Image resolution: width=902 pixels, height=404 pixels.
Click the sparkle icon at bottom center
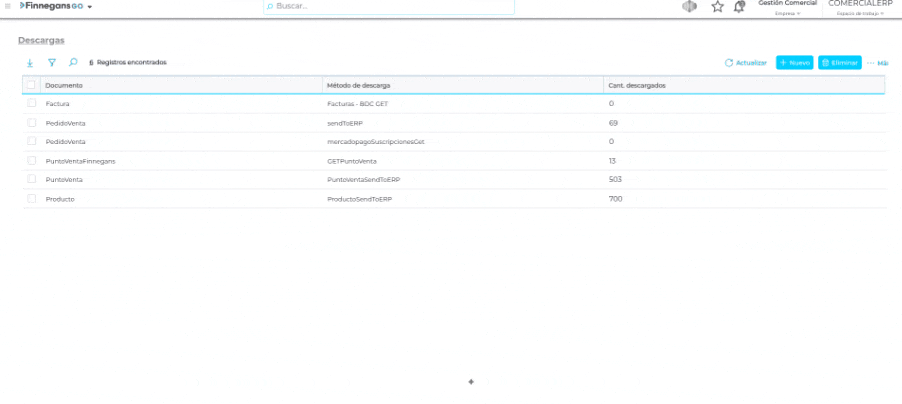471,381
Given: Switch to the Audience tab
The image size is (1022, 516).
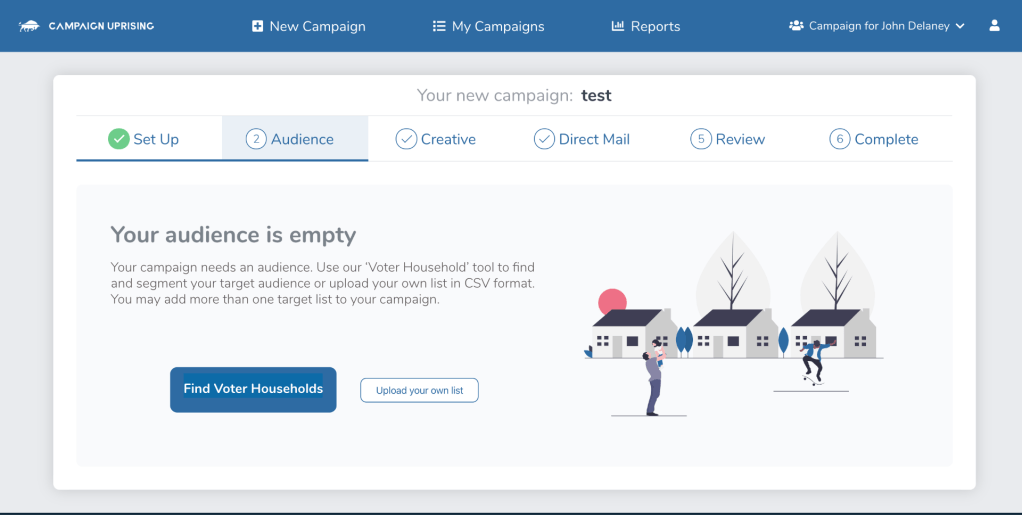Looking at the screenshot, I should pos(294,139).
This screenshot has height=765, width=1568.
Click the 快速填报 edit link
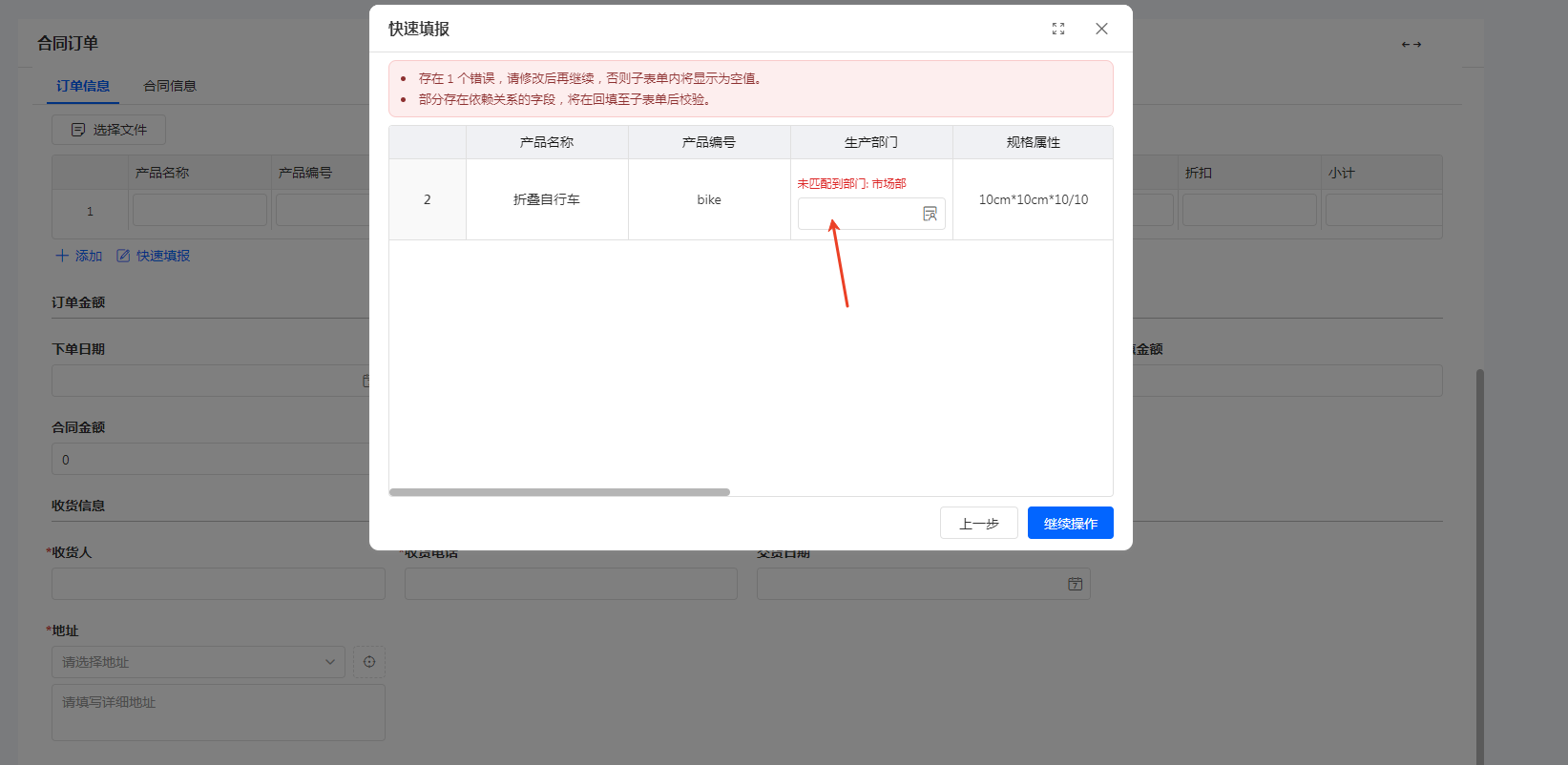tap(154, 256)
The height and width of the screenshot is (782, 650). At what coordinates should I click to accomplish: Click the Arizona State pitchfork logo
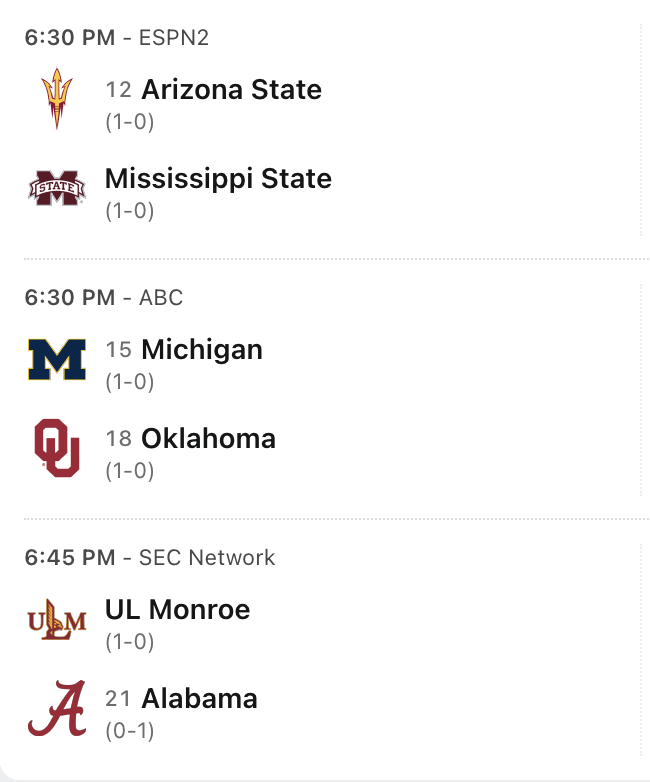click(56, 98)
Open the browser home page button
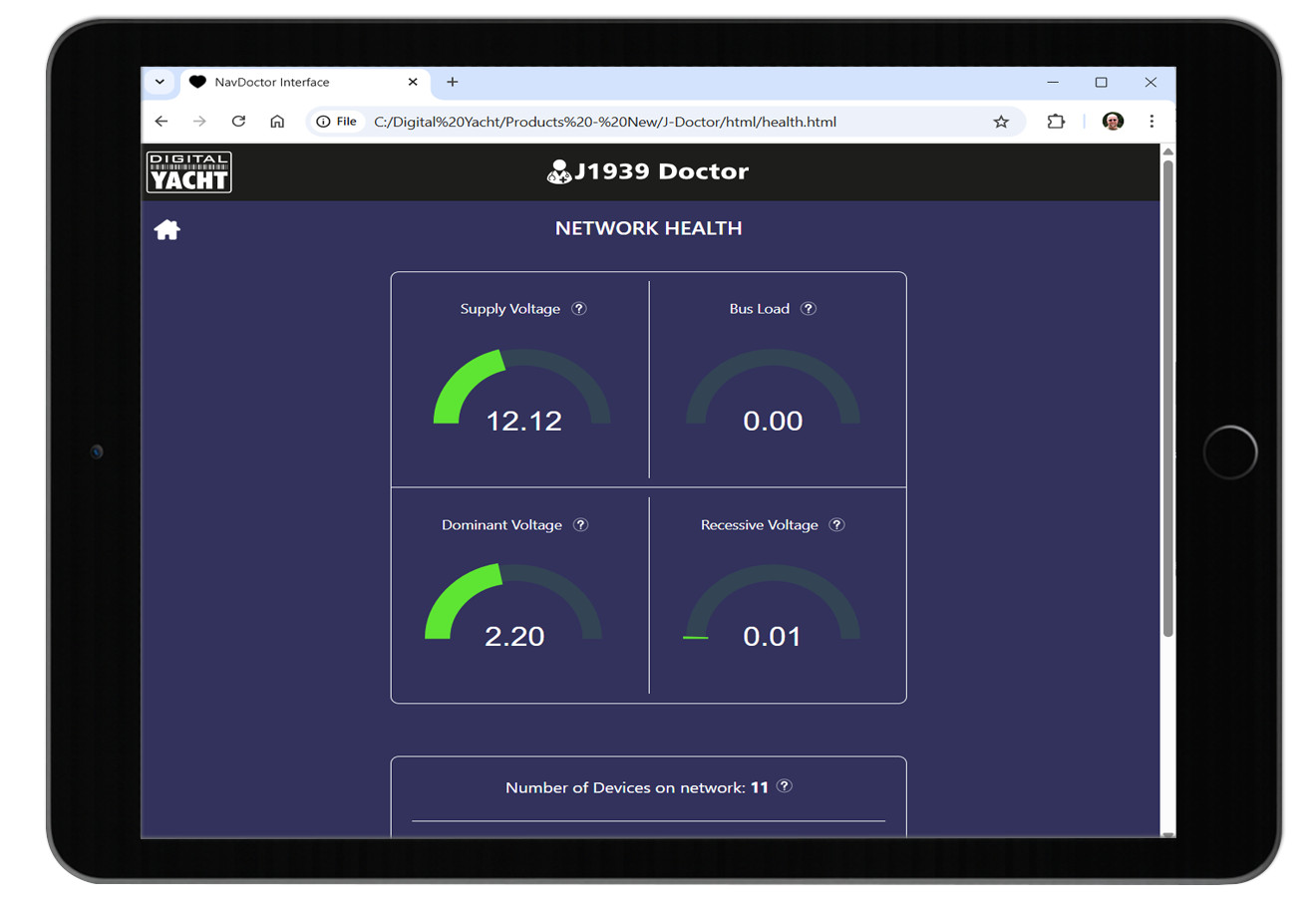Viewport: 1316px width, 897px height. coord(277,122)
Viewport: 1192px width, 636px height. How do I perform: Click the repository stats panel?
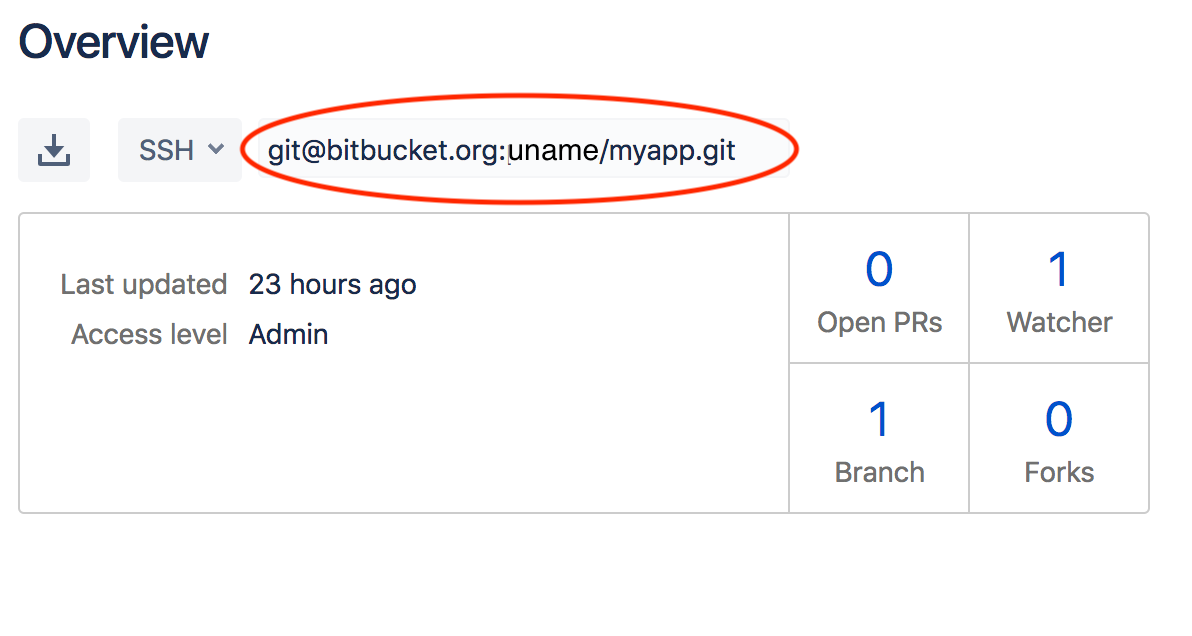pos(968,362)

=-=-=

### Exercise directions
The reply should hold every line of the records unchanged and no pictures.

### Solution to the exercise
Image resolution: width=902 pixels, height=404 pixels.
Click the sparkle icon at bottom center
471,381
Given: Switch to the Audience tab
The image size is (1022, 516).
Looking at the screenshot, I should pos(294,139).
This screenshot has height=765, width=1568.
Click the 快速填报 edit link
tap(154, 256)
The height and width of the screenshot is (782, 650). At what coordinates should I click to accomplish: Click the Arizona State pitchfork logo
click(56, 98)
Open the browser home page button
Viewport: 1316px width, 897px height. coord(277,122)
Viewport: 1192px width, 636px height. How do I perform: Click the repository stats panel?
pos(968,362)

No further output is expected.